04/03/2026 | Press release | Distributed by Public on 04/03/2026 10:24
Washington, D.C. - Senate Finance Committee Ranking Member Ron Wyden, D-Ore., today demanded answers from the Social Security Administration (SSA) over Donald Trump's recent executive order to suppress mail-in voting ahead of the November midterm elections, which would require SSA to share citizenship data with the Department of Homeland Security (DHS) to establish a list of eligible voters in the United States.

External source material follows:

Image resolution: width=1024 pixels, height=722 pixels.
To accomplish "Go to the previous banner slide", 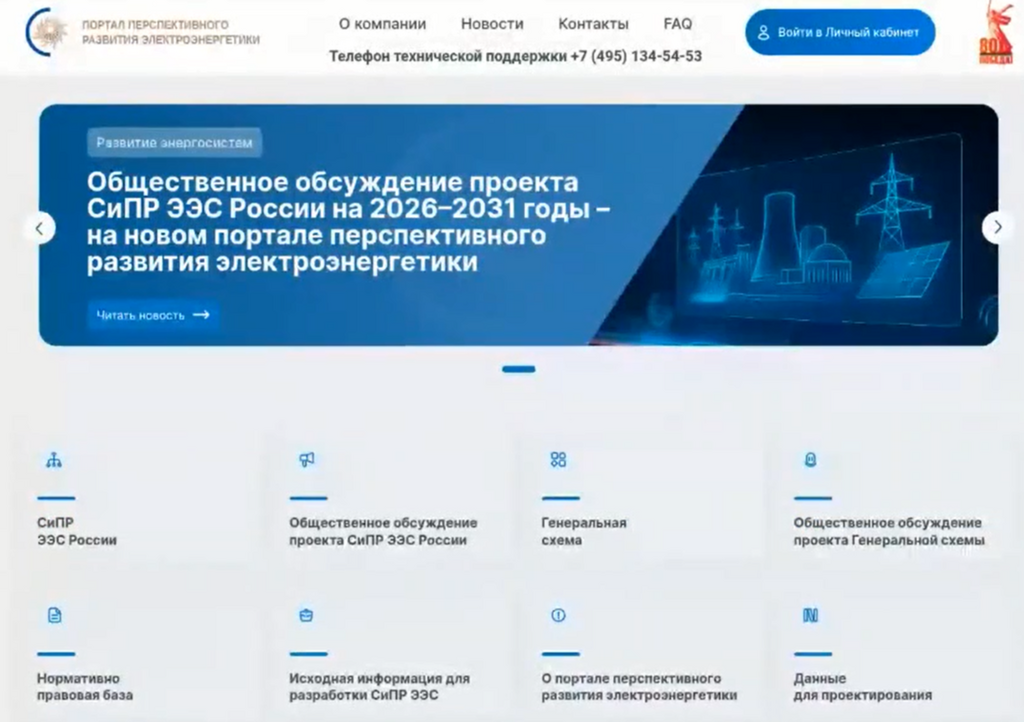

"This latest brazen attempt to create a national voter database aims to undermine the rights of states to conduct their own elections, including manage their registered voter lists, and use private SSA data as a backdoor to give Donald Trump power over who is eligible to vote in federal elections," Wyden wrote in his letter to Social Security commissioner Frank Bisignano. "Facilitating Donald Trump's directive to create a flawed voter database would be willing participation in blatant voter suppression ahead of consequential midterm elections."
The Trump administration has tried repeatedly to force states to hand over their voter registration lists, raising significant privacy and security concerns, and in direct violation of the constitution, which explicitly grants states the power to establish the times, places, and manner of elections, including creating and managing voter lists. The creation of a national voter database would give the Trump administration unprecedented access to private voter data. The SAVE America Act, currently being considered by the Senate, contains a similar provision that would compel states to share their voter registration lists with DHS to verify the citizenship of registered voters.
Oregon is one of nine states that currently conducts its elections entirely by mail. Despite consistent claims by Donald Trump that mail-in voting leads to higher cases of voter fraud, states that use it experience fewer instances of voter fraud than any other system. A review of the vote by mail system by Oregon's Legislative Fiscal Office found from 2000-2019 there were approximately 61 million ballots cast. Of those, 38 criminal convictions of voter fraud were obtained, amounting to a .00006% fraud rate.
"This is a desperate last-ditch effort by a failing president to suppress American votes because his agenda of pardoning pedophiles, embarking on his Iran war and ripping away health care is about to lose him the midterms," Wyden said earlier this week of Trump's executive order.
The letter to Bisignano is here.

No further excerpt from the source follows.